Entries on where items appear
###

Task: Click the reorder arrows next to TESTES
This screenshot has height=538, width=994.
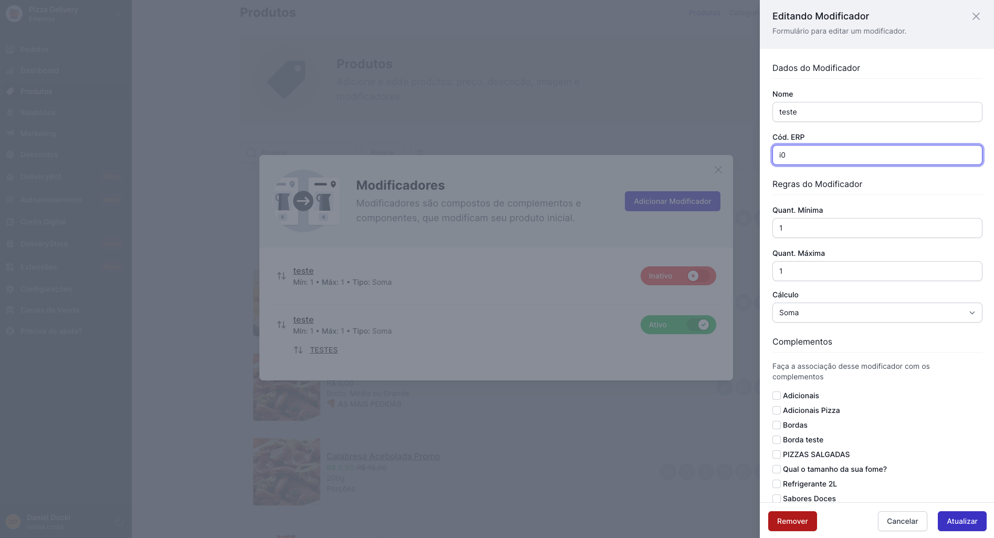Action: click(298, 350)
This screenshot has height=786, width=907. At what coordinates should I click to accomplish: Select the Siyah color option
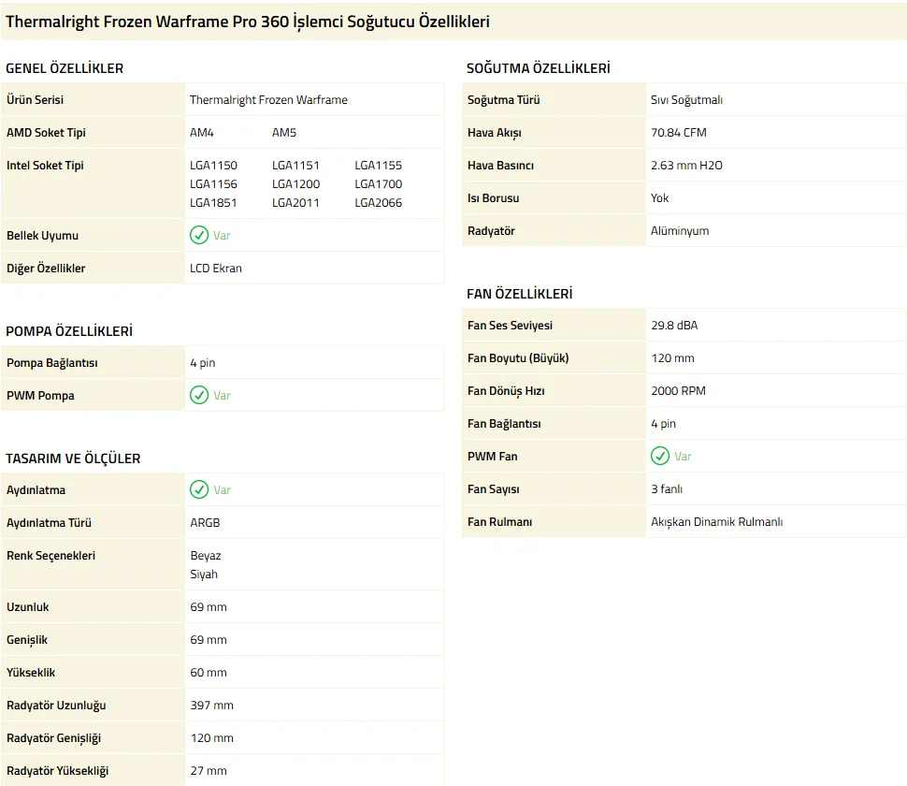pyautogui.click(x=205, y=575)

###

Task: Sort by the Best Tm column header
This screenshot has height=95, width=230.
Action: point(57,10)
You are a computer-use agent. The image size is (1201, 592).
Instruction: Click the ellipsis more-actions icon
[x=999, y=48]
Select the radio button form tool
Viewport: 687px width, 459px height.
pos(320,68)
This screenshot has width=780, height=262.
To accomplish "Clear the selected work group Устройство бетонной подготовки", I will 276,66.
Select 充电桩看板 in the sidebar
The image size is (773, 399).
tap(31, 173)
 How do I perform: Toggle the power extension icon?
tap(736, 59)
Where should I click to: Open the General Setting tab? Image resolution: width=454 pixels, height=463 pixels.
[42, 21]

###

Pull out every line of the records that contains the string "screenshot", matching case exactly.

This screenshot has height=538, width=994.
This screenshot has height=786, width=907. At what coordinates should I click to accomplish: Select the Siyah color option
This screenshot has height=95, width=230.
This screenshot has width=780, height=262.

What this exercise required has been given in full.